→ **Extrait proposé**:

══════════

Qu’est-il advenu de votre appartement de 40m2?

Lorsque j’ai quitté mon premier emploi dans une compagnie d’exportation de thé, après six ans, mon salaire était de 1 200 yuans par mois (145 USD). J’avais commencé à 180 yuans (22 USD) en 1993. Si j’étais resté là, je gagnerais au maximum 1 500 yuans par mois. On voulait me garder; il a fallu six mois pour débattre le cas. Maintenant, je viens de quitter mon deuxième emploi, dans une usine de thé. Quand les usines acquièrent le droit d’exporter, elles ont besoin de personnel qui connaît les langues étrangères. Mon salaire était de 2 500 yuans au début, et a doublé en quatre ans; mais je ne pouvais plus me développer. Mon nouveau poste me rapporte 6 500 yuans (783 USD), plus une commission sur les ventes. Je n’aurais jamais cru! À la fin de cette année, sans doute.

Nous aurions pu passer notre vie dans le premier appartement. Il suffit d’avoir un endroit pour vivre. Mais nous l’avons vendu pour acheter celui-ci, de 95 m2 : un grand salon, une grande chambre et une moyenne, la troisième sert de bureau. La cuisine et la salle de bains sont passablement grands pour la Chine.

Le Zhejiang est une province riche de la Chine.

Oui. Pourtant, le salaire moyen à Hangzhou est inférieur à 2 000 yuans. La population de la province est de 45 millions, je crois, mais il y a au moins 400 000 personnes encore très pauvres.

══════════

→ **Matériel fourni**:
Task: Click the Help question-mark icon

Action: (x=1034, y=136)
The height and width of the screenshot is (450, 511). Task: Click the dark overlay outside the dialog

══════════

→ **Consigne A**:
Répondez aux questions suivantes à partir du texte sur les salaires et le logement en Chine.
(i) Quel salaire mensuel est indiqué pour le début du premier emploi, en 1993 ?
(ii) Quelle est la superficie de l'appartement acheté après la vente du premier ?
(iii) Combien de personnes encore très pauvres compte au moins la province ?
→ **Consigne B**: Relevez, dans l'ordre où ils apparaissent, tous les montants exprimés en yuans dans le texte sur les salaires et le logement en Chine.
→ **Consigne C**: Poursuivez le texte sur les salaires et le logement en Chine à partir de sa dernière phrase.
La liste n'intervient pas dans ce travail.

→ **Résultat de l'exercice A**:
(i) 180 yuans par mois (22 USD).
(ii) 95 m2.
(iii) Au moins 400 000 personnes.

→ **Résultat de l'exercice B**: 1 200 yuans, 180 yuans, 1 500 yuans, 2 500 yuans, 6 500 yuans, 2 000 yuans.

→ **Résultat de l'exercice C**:
Et le prix des maisons?

Il a beaucoup augmenté. Nous avons payé cet appartement 4 000 yuans (482 USD) le mètre carré en 1999 et nous pourrions le vendre à plus de 7 000. Trop de spéculateurs dans l’immobilier. La moitié des propriétaires de Hangzhou viennent d’autres villes ou provinces. Il manque d’appartements bien que l’on construise sans cesse. La croissance du prix du logement ici n’est pas normale.

Votre travail est-il lourd?

L’avant-midi, il n’y a pas grand-chose à faire parce que nous devons communiquer avec l’Europe ou l’Afrique, où c’est encore la nuit. Je me lève à 8 ou 9 h. Parfois je reste à la maison pour m’occuper de ma fille ou aider ma femme. Je prends mon courrier électronique. L’après-midi, je vais toujours au bureau. Le travail n’est pas très difficile. J’ai aussi des classes de français le soir, au moins six heures par semaine. Le samedi aussi. Quand je rentre à la maison, je joue avec ma fille ou lui raconte des histoires. Je me couche vers minuit.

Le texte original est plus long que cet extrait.